We are looking for a System Application Engineer in Beijing, Shanghai, or Shenzhen, China to drive key aspects of GPU and CPU technology for enterprise and data-center platforms, including NVIDIA Enterprise GPU and CPU product lines. This person will support NVIDIA customers, focusing on product engineering and technology development, bringing deep CPU/GPUs knowledge and experience in server and data-center products. Additionally, you will support CPU/GPU server development with a background in server architecture, build, and key technologies such as high-speed interconnects, system qualification, system reliability, and server management features.
What makes this opportunity outstanding is our dedication to innovation and excellence. You will work with modern technology and world-class talent. At NVIDIA, you have a chance to create a lasting impact on the world. You will be part of a diverse and encouraging team that encourages everyone to perform at their best.
What you'll be doing:
Work as a system application engineer, providing support to our server and data-center customer engineering teams.
Deliver product specifications and key build information, guiding customers in server product development and verification.
Collaborate with customer engineering teams on server product development, testing, and debugging to ensure customer success.
What we need to see:
Major in Electrical Engineering or Computer Science. BS or above, or equivalent experience.
3+ years of experience with server system architecture, high-speed interconnects, board development, and system failure/reliability analysis.
Strong engineering background in circuit build, high-speed signal layout, interconnect protocols, memories, and power/SI knowledge.
Outstanding problem-solving and debugging expertise, with strong root-cause analysis capability.
Extensive experience using hardware and software tools to build server platform architecture, qualification, and CUDA/AI application.
Proven self-initiative, excellent interpersonal skills, and the flexibility to adapt to new technologies.
Ways to stand out from the crowd:
Working experience in GPU related server and data-center platforms.

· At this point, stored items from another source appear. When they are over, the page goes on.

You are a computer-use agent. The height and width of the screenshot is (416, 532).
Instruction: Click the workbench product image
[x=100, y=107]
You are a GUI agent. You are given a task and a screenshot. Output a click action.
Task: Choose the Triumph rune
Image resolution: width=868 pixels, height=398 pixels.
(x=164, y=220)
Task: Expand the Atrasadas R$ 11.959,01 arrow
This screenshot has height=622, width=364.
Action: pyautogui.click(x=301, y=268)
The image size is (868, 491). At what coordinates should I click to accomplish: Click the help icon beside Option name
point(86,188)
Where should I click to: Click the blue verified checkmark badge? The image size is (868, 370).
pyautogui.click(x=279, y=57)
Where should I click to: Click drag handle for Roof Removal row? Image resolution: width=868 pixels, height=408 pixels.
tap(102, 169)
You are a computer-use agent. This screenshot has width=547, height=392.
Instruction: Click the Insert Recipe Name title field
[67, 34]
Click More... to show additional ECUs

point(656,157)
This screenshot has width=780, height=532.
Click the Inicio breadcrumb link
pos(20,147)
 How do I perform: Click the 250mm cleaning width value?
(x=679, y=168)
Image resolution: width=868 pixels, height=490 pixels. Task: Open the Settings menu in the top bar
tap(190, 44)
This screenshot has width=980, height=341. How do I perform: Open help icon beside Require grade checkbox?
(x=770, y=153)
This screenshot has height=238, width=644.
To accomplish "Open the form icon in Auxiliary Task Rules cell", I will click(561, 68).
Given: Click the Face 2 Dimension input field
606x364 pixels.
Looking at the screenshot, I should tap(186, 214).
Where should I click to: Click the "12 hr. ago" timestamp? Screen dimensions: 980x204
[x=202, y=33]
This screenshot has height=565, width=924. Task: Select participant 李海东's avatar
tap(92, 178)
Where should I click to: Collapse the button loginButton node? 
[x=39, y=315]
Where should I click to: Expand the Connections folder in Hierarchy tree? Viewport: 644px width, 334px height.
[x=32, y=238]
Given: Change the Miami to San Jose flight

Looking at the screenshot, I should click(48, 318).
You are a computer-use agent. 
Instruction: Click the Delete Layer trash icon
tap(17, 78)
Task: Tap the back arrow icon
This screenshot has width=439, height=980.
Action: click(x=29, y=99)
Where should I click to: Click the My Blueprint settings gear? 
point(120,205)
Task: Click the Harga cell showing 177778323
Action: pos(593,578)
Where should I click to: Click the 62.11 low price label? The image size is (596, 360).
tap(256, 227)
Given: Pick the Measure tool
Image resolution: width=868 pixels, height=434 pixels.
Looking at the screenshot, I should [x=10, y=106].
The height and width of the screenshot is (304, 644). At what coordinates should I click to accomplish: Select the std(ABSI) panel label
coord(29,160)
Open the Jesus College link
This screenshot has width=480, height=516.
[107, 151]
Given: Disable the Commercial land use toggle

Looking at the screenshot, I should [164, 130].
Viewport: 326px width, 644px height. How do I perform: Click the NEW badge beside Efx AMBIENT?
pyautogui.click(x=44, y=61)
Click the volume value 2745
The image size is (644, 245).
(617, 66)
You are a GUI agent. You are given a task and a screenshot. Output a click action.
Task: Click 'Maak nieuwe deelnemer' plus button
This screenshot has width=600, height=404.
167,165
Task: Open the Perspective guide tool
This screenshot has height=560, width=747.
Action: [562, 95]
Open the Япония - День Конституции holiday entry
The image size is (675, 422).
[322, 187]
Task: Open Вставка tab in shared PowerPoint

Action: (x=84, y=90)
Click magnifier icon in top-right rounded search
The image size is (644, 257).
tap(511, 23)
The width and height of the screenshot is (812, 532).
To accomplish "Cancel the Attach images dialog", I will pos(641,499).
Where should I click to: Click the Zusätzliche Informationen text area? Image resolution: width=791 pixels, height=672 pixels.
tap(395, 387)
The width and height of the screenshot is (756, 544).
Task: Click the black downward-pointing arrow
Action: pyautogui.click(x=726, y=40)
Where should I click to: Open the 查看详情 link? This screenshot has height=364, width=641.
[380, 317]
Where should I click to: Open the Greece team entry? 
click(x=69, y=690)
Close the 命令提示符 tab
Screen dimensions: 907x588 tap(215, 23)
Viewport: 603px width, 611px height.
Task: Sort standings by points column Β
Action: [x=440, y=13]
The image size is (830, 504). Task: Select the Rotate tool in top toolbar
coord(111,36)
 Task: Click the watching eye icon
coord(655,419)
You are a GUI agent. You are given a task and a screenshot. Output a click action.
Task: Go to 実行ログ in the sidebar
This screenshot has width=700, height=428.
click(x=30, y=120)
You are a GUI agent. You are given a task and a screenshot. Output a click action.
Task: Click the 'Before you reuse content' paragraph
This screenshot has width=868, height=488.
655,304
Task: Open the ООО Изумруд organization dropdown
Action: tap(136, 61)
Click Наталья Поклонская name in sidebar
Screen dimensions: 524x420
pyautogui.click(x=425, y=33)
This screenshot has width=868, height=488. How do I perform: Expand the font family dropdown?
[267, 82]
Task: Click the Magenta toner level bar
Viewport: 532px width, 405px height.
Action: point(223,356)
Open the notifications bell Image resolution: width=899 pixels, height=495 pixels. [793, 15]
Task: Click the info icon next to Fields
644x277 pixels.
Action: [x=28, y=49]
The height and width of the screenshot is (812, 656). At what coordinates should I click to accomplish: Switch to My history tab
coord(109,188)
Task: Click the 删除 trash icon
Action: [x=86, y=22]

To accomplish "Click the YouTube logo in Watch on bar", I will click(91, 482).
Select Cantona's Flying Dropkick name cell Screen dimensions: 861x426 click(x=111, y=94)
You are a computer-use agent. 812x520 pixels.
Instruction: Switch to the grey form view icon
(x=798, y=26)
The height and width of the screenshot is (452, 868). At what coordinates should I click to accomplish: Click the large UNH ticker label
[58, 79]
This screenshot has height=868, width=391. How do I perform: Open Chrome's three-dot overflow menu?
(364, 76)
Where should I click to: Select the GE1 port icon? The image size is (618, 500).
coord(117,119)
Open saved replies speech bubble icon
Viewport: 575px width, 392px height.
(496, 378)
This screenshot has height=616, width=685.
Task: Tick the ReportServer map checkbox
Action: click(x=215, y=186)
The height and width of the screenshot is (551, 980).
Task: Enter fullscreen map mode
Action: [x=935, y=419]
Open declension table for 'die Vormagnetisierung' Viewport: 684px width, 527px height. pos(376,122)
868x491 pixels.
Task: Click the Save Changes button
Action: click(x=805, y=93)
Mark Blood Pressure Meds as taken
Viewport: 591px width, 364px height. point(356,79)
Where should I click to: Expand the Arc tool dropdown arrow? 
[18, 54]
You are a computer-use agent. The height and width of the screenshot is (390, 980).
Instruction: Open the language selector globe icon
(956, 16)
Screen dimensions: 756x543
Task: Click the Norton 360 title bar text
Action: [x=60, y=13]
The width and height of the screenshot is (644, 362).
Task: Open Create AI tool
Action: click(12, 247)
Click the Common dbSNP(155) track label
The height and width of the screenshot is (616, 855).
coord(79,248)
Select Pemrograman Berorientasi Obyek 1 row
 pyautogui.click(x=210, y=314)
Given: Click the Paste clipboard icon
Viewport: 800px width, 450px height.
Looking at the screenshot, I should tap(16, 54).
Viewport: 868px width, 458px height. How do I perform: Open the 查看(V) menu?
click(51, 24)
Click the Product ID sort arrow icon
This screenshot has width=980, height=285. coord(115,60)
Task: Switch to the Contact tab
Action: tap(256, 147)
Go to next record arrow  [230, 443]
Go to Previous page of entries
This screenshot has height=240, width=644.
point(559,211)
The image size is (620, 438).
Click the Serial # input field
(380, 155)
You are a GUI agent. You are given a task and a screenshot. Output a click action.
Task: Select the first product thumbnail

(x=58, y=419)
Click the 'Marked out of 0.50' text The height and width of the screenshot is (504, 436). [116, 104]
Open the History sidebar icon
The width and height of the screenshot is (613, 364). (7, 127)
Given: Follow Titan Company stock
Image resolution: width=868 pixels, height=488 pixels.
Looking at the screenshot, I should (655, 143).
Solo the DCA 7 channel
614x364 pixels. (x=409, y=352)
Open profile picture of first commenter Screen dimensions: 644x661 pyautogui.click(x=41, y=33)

Strong communication and interpersonal skills in both English and Mandarin.
Skills Required
- Major in Electrical Engineering or Computer Science, BS or above, or equivalent experience
- 3+ years of experience with server system architecture, high-speed interconnects, board development, and system failure/reliability analysis
- Strong engineering background in circuit build, high-speed signal layout, interconnect protocols, memories, and power/SI knowledge
- Outstanding problem-solving and debugging expertise, with strong root-cause analysis capability
- Extensive experience using hardware and software tools to build server platform architecture, qualification, and CUDA/AI application
- Proven self-initiative, excellent interpersonal skills, and the flexibility to adapt to new technologies
NVIDIA Compensation & Benefits Highlights
The following summarizes recurring compensation and benefits themes identified from responses generated by popular LLMs to common candidate questions about NVIDIA and has not been reviewed or approved by NVIDIA.
-
Equity Value & Accessibility — Equity awards and a discounted ESPP are highlighted as core parts of total compensation, enabling employees to share in the company’s success. Stock-based compensation and the two-year lookback ESPP are consistently described as especially valuable.
-
Healthcare Strength — Health coverage is portrayed as robust, with comprehensive medical, dental, and vision options alongside mental health support and on-site care resources. Employer HSA contributions and wellness perks reinforce the depth of the offering.
-
Retirement Support — Retirement programs are depicted as strong, featuring a meaningful 401(k) match with Roth options and support for Mega Backdoor Roth contributions. These elements position long-term savings as a notable advantage of the total rewards package.
NVIDIA Insights
What We Do
NVIDIA’s invention of the GPU in 1999 sparked the growth of the PC gaming market, redefined modern computer graphics, and revolutionized parallel computing. More recently, GPU deep learning ignited modern AI — the next era of computing — with the GPU acting as the brain of computers, robots, and self-driving cars that can perceive and understand the world. Today, NVIDIA is increasingly known as “the AI computing company.”